What you have to do: In the listing below, rewrite the lines between the one holding "Contato (359, 152)" and the one holding "On vous présente nos cookies ! (113, 1332)", inclusive, with "cookies" replaced by "témoins" and all else unchanged.

Provided data:
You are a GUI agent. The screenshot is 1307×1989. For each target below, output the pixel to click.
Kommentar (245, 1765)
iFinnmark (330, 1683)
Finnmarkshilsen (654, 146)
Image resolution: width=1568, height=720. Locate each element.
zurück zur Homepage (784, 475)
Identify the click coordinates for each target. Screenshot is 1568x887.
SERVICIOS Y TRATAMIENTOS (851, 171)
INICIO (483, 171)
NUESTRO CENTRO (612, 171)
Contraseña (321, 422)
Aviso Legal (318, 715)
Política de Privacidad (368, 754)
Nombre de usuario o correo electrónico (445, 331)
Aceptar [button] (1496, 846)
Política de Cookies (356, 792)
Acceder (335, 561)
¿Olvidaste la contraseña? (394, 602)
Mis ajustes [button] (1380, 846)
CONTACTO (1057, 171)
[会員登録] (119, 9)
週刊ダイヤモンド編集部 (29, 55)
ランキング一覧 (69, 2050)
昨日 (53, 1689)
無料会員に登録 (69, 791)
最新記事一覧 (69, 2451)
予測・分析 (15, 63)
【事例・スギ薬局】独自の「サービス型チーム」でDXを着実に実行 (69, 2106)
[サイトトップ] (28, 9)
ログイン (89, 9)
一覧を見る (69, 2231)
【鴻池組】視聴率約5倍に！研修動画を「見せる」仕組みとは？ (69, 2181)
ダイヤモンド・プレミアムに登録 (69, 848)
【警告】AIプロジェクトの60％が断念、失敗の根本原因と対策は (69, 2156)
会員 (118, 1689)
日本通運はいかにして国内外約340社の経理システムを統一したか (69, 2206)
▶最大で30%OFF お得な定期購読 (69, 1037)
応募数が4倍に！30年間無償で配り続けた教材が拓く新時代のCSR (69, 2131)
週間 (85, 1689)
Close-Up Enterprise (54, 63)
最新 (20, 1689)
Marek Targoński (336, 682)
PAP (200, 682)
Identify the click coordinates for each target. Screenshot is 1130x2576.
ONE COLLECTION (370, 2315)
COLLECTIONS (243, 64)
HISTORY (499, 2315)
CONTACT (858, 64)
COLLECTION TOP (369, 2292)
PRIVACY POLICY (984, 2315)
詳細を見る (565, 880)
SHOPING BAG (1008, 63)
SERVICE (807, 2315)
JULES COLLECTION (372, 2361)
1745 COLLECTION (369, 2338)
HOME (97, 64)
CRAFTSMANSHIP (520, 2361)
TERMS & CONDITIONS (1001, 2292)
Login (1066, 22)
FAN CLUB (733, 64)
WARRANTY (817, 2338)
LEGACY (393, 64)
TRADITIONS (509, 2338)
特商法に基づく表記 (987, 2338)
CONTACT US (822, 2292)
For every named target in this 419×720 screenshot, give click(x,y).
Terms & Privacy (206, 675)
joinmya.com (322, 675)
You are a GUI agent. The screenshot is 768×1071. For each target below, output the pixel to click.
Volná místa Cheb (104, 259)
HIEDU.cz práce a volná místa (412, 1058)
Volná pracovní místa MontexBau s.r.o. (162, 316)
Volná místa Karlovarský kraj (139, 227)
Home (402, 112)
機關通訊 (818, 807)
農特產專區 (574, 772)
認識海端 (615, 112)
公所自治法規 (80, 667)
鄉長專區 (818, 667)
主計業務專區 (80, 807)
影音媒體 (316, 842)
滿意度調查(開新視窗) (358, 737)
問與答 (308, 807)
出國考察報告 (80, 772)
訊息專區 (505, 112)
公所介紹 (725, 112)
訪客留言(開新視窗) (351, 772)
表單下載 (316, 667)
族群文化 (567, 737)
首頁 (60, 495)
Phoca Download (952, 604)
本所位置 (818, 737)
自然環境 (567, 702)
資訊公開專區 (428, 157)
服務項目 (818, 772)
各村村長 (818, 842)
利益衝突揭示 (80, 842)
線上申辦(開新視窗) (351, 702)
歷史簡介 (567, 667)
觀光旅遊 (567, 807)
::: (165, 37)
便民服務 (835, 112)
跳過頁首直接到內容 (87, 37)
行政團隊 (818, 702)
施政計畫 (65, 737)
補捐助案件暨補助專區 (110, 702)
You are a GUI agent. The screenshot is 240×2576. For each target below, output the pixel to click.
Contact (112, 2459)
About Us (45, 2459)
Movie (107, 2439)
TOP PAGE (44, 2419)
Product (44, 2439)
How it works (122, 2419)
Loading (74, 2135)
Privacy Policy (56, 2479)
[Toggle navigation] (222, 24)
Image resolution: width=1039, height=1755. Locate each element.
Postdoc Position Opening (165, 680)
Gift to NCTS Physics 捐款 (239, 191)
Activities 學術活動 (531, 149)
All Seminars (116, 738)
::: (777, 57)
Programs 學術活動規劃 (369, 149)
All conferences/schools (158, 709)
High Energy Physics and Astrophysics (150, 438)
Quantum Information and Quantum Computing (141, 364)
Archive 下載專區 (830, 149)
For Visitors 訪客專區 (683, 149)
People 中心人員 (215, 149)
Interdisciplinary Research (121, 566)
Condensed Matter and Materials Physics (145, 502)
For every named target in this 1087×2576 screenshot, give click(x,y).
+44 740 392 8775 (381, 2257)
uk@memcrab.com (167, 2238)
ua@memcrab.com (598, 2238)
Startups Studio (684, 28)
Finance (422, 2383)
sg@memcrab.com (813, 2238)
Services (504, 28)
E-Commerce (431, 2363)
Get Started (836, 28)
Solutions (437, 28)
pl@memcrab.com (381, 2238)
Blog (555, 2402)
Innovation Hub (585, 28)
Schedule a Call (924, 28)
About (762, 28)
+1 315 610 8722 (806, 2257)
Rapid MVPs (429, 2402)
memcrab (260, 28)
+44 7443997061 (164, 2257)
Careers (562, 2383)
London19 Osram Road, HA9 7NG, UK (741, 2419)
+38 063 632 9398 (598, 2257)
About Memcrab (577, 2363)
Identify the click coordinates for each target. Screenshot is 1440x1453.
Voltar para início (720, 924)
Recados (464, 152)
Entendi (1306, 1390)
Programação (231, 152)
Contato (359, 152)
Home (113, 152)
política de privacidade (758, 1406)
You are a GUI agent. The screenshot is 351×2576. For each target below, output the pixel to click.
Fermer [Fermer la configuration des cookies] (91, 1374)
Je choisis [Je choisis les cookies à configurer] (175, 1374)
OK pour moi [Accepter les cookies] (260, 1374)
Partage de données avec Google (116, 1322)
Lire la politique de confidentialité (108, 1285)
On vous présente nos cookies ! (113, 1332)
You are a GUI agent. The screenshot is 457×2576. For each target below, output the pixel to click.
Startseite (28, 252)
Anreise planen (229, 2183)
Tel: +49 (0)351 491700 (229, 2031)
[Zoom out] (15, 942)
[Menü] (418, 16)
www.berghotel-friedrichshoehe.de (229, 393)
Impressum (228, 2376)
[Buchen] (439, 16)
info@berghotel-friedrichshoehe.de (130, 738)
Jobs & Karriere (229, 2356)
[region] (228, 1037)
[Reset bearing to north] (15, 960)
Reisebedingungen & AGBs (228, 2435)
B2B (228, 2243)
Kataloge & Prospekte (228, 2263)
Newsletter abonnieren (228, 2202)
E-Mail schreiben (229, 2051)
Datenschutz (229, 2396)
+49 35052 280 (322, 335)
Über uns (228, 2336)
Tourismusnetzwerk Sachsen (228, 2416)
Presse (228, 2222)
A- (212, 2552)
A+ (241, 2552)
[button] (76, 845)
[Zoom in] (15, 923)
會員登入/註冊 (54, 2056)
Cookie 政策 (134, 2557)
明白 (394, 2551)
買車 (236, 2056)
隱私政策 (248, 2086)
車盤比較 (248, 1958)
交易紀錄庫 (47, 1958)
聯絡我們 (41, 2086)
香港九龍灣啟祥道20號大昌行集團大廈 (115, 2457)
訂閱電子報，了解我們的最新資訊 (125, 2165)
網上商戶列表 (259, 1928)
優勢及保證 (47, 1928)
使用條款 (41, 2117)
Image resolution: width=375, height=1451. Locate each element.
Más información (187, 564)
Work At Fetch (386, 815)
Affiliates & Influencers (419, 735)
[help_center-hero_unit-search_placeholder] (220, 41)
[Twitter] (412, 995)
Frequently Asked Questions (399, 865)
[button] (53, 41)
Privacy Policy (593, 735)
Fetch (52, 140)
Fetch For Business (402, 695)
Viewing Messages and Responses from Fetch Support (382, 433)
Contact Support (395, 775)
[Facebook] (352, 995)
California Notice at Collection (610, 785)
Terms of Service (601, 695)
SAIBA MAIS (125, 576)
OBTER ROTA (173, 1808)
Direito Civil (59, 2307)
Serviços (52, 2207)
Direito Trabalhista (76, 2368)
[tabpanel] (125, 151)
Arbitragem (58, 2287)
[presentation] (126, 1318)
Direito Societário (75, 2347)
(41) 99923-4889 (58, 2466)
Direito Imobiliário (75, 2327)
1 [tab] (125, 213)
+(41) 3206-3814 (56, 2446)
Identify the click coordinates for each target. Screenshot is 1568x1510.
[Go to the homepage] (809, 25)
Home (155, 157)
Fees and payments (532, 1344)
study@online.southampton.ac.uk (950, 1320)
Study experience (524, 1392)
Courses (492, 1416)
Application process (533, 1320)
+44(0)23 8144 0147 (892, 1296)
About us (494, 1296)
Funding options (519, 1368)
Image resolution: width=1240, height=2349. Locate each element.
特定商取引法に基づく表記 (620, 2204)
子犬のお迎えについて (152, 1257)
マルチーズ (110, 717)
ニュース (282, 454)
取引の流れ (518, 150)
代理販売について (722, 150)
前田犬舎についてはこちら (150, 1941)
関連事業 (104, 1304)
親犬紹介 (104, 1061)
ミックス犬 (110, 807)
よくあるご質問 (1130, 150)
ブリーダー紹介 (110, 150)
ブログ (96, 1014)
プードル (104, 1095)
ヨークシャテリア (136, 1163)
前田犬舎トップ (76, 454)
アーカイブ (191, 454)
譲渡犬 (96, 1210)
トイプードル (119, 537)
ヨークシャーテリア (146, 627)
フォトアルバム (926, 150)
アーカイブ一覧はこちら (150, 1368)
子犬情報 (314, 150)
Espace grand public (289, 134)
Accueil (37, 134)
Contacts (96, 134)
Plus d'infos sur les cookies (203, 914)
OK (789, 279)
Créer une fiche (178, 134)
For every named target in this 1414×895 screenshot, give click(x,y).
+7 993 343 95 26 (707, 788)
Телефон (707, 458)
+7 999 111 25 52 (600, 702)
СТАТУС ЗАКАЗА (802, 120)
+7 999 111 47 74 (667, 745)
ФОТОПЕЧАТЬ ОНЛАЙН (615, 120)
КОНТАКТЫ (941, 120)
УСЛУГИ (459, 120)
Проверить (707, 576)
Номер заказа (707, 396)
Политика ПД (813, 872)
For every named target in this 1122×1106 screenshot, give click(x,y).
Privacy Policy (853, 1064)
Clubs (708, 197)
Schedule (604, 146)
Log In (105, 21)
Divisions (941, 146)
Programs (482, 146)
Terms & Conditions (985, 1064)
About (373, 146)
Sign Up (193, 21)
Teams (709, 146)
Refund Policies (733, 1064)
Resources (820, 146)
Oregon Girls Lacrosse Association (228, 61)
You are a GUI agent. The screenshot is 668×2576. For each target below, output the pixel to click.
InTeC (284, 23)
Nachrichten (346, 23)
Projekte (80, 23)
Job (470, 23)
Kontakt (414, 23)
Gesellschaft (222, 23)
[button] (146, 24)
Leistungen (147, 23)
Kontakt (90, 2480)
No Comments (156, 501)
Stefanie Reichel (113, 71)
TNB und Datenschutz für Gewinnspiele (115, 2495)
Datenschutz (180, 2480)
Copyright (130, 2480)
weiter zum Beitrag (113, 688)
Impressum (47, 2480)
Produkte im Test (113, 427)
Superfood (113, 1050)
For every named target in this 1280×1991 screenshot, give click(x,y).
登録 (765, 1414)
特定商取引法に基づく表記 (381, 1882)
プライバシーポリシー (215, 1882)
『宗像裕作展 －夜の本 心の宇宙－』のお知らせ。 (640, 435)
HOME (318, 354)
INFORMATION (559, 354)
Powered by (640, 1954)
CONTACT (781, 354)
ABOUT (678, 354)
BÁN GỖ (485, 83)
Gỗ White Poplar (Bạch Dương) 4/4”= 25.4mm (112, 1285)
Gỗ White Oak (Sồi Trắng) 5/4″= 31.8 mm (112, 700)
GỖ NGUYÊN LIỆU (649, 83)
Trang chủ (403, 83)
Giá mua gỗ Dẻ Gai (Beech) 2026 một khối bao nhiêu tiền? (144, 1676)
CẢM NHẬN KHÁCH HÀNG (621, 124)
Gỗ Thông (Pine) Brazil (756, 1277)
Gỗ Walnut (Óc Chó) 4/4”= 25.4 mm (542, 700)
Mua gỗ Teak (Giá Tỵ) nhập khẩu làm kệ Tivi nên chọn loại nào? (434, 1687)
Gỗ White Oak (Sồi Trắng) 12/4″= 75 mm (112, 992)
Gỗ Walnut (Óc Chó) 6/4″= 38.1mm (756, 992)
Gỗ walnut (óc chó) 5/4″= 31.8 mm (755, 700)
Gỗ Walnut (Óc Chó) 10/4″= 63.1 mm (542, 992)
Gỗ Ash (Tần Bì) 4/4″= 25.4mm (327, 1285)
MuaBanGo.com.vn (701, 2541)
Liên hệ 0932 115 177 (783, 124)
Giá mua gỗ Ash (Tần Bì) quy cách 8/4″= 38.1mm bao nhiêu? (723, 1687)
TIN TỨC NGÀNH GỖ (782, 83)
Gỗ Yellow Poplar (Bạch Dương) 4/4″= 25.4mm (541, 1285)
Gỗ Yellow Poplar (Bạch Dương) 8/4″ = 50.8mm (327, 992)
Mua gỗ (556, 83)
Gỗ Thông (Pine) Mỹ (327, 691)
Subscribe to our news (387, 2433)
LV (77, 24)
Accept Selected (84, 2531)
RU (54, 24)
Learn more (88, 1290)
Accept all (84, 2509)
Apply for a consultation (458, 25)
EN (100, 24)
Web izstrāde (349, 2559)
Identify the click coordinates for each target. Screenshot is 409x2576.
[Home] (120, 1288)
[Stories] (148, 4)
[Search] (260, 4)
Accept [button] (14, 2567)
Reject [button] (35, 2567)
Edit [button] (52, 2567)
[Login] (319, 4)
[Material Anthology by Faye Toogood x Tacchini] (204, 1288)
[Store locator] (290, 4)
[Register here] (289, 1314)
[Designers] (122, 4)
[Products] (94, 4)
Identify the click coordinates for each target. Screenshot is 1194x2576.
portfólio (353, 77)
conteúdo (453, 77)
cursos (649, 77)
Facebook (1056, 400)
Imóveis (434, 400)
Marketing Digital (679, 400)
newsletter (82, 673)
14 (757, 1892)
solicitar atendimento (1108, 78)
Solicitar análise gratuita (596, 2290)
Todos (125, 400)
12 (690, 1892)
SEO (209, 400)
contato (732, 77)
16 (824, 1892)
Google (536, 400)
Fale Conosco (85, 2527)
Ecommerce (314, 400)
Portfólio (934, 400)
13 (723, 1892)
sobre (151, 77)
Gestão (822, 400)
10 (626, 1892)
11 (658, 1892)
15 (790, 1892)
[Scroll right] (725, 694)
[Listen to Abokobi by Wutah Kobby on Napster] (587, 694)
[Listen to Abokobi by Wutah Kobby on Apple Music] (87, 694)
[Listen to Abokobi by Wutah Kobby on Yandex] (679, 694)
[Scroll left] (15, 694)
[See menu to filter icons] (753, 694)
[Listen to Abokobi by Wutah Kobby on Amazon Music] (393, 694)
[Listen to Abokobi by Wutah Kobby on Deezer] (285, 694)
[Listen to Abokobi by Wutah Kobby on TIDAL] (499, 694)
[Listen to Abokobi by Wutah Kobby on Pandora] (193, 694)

Right answer:
Contato (359, 152)
Home (113, 152)
política de privacidade (758, 1406)
You are a GUI agent. The screenshot is 351×2576. For each target below, output the pixel to click.
Fermer [Fermer la configuration des témoins] (91, 1374)
Je choisis [Je choisis les témoins à configurer] (175, 1374)
OK pour moi [Accepter les témoins] (260, 1374)
Partage de données avec Google (116, 1322)
Lire la politique de confidentialité (108, 1285)
On vous présente nos témoins ! (113, 1332)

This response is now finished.